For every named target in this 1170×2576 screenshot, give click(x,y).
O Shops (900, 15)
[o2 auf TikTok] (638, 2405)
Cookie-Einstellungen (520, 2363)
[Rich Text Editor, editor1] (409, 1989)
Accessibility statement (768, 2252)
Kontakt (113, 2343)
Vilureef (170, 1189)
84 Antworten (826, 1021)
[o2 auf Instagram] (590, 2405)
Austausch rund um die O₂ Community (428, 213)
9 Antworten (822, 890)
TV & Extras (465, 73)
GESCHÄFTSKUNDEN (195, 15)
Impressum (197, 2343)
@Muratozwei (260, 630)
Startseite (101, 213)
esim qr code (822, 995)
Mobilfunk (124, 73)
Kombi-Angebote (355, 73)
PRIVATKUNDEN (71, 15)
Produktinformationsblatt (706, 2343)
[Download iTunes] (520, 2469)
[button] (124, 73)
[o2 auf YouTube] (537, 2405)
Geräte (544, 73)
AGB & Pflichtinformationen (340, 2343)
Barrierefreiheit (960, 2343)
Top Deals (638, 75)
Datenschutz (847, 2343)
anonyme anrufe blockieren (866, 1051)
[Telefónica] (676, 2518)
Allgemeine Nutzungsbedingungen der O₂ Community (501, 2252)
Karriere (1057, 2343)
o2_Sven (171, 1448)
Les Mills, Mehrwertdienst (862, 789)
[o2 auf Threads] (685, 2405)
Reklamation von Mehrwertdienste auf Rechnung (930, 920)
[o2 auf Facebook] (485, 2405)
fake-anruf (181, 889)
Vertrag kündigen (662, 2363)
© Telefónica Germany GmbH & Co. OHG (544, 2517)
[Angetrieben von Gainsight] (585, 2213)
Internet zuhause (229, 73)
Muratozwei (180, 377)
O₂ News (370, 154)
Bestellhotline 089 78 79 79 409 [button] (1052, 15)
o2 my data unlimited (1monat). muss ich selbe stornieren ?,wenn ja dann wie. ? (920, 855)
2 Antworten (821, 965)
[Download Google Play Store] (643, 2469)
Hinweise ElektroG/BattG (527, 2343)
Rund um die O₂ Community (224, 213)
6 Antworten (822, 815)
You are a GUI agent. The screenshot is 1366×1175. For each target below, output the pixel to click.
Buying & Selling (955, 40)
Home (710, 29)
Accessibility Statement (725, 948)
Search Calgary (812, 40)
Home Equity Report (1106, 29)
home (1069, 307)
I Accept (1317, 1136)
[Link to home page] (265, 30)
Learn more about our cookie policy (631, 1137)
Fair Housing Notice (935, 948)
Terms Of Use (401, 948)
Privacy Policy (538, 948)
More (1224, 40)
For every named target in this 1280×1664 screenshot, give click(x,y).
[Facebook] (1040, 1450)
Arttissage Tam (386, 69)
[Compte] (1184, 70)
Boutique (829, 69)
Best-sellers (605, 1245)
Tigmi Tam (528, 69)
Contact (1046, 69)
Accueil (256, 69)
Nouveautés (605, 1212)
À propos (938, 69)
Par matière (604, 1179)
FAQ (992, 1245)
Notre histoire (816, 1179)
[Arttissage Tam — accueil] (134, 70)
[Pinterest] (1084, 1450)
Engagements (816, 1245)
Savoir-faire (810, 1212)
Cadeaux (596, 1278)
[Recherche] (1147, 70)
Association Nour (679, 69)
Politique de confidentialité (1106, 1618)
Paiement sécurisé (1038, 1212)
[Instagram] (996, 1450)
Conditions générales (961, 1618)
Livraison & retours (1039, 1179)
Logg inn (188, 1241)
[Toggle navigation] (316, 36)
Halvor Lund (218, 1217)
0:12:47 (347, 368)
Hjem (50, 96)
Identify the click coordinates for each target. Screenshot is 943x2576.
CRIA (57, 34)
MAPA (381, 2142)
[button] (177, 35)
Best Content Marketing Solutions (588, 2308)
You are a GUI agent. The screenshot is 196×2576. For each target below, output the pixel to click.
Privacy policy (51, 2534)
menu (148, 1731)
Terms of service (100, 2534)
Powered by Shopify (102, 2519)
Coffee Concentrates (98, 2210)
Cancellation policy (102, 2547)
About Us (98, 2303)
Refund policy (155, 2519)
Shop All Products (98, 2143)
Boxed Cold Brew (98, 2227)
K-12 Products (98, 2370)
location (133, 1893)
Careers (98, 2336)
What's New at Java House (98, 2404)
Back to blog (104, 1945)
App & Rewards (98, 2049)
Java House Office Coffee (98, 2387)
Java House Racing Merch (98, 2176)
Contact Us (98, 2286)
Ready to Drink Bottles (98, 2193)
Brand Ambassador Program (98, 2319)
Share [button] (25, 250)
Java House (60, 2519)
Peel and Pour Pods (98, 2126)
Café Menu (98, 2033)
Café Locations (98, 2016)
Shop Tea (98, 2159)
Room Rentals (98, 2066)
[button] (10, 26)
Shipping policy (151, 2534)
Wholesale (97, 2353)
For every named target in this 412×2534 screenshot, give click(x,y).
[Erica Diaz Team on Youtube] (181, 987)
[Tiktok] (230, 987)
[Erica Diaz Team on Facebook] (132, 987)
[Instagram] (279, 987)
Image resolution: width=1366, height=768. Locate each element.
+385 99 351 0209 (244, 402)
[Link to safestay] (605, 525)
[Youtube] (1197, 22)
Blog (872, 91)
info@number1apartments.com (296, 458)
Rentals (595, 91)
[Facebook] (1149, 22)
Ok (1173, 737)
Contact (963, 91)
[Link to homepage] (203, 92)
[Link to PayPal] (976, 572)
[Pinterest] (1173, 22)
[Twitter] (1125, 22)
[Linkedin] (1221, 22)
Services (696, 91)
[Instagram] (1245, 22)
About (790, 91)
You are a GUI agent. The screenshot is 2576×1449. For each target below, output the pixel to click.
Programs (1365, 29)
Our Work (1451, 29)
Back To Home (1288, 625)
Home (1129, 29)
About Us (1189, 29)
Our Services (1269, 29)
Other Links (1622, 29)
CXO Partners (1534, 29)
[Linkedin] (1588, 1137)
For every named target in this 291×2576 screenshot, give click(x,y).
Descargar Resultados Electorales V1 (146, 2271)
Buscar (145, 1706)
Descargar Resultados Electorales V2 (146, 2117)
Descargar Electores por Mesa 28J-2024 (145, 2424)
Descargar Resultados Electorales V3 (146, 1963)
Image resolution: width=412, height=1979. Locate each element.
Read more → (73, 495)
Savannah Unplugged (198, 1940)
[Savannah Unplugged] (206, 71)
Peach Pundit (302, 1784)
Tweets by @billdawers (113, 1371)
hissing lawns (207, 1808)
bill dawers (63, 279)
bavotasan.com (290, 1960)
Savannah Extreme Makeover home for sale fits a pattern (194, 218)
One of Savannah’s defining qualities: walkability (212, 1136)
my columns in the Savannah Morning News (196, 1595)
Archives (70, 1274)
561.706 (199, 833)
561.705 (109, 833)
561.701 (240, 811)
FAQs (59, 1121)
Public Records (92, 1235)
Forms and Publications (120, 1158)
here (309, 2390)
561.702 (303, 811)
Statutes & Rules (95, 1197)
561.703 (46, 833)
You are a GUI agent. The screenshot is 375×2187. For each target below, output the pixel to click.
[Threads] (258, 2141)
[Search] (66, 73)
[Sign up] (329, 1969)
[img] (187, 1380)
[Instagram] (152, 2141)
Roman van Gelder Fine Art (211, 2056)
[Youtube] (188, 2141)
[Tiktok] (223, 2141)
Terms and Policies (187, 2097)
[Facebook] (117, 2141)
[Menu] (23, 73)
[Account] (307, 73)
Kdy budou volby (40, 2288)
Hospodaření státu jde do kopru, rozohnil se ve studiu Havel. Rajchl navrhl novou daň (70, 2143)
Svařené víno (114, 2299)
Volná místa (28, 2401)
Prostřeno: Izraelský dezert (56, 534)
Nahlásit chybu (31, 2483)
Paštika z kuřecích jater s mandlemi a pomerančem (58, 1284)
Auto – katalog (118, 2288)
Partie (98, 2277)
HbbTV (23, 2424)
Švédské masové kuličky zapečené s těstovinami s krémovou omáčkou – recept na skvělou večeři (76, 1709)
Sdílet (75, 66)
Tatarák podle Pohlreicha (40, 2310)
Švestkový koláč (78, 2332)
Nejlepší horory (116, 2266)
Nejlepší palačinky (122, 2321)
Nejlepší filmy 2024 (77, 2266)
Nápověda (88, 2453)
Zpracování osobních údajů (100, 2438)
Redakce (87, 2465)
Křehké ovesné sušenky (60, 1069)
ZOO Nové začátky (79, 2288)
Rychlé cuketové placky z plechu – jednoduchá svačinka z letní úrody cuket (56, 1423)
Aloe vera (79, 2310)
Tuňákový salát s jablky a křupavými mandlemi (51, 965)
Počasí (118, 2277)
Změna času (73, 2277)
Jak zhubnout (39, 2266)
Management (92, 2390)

────────

__What you need to do__
The lines to retype, exactly and only, run from the first line of the material through the line with "[o2 auf YouTube] (537, 2405)".

__Task answer__
For every named target in this 1170×2576 screenshot, give click(x,y).
O Shops (900, 15)
[o2 auf TikTok] (638, 2405)
Cookie-Einstellungen (520, 2363)
[Rich Text Editor, editor1] (409, 1989)
Accessibility statement (768, 2252)
Kontakt (113, 2343)
Vilureef (170, 1189)
84 Antworten (826, 1021)
[o2 auf Instagram] (590, 2405)
Austausch rund um die O₂ Community (428, 213)
9 Antworten (822, 890)
TV & Extras (465, 73)
GESCHÄFTSKUNDEN (195, 15)
Impressum (197, 2343)
@Muratozwei (260, 630)
Startseite (101, 213)
esim qr code (822, 995)
Mobilfunk (124, 73)
Kombi-Angebote (355, 73)
PRIVATKUNDEN (71, 15)
Produktinformationsblatt (706, 2343)
[Download iTunes] (520, 2469)
[button] (124, 73)
[o2 auf YouTube] (537, 2405)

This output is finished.